Temporal Regularization Training: Unleashing the Potential of Spiking Neural Networks
Boxuan Zhang, Zhen Xu, Kuan Tao
TL;DR
Spiking Neural Networks (SNNs) promise event-driven, low-power computation but struggle with temporal gradient vanishing and overfitting during direct training. The authors introduce Temporal Regularization Training (TRT), a time-decaying regularizer that imposes stronger constraints on early timesteps to sustain gradient flow and guide learning. The work provides theoretical analysis linking TRT to mitigation of gradient vanishing and to temporal information concentration (TIC), and validates the method with extensive experiments on static and neuromorphic datasets, achieving state-of-the-art or competitive accuracy and flatter loss landscapes. Fisher-information trajectories under TRT reveal earlier timesteps becoming information-rich, supporting improved generalization and energy-efficient SNNs; overall, TRT offers a principled approach to leverage temporal dynamics for robust SNN performance in neuromorphic vision tasks.
Abstract
Spiking Neural Networks (SNNs) have received widespread attention due to their event-driven and low-power characteristics, making them particularly effective for processing neuromorphic data.
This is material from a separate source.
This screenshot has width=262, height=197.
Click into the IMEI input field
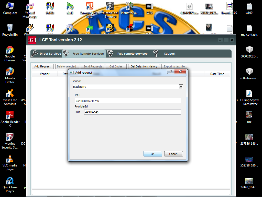coord(128,101)
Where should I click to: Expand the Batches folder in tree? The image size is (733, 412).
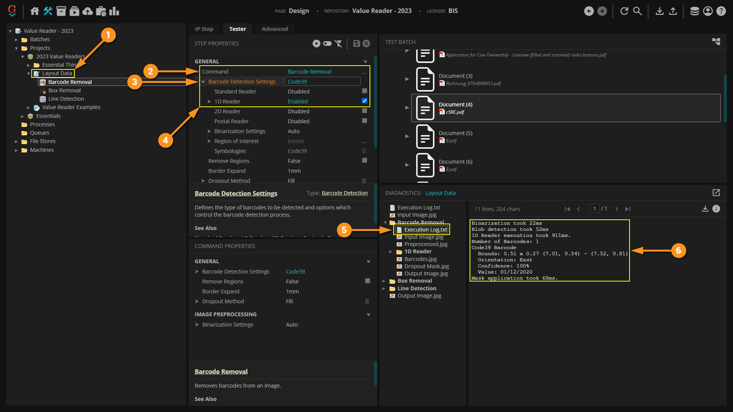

Recent studies have shown that directly trained SNNs suffer from severe temporal gradient vanishing and overfitting issues, which fundamentally constrain their performance and generalizability. This paper unveils a temporal regularization training (TRT) memthod, designed to unleash the generalization and performance potential of SNNs through a time-decaying regularization mechanism that prioritizes early timesteps with stronger constraints. We perform theoretical analysis to reveal TRT's ability on mitigating the temporal gradient vanishment. To validate the effectiveness of TRT, we conduct experiments on both static image datasets and dynamic neuromorphic datasets, perform analysis of their results, demonstrating that TRT can effectively mitigate overfitting and help SNNs converge into flatter local minima with better generalizability. Furthermore, we establish a theoretical interpretation of TRT's temporal regularization mechanism by analyzing the temporal information dynamics inside SNNs. We track the Fisher information of SNNs during training process, showing that Fisher information progressively concentrates in early timesteps. The time-decaying regularization mechanism implemented in TRT effectively guides the network to learn robust features in early timesteps with rich information, thereby leading to significant improvements in model generalization.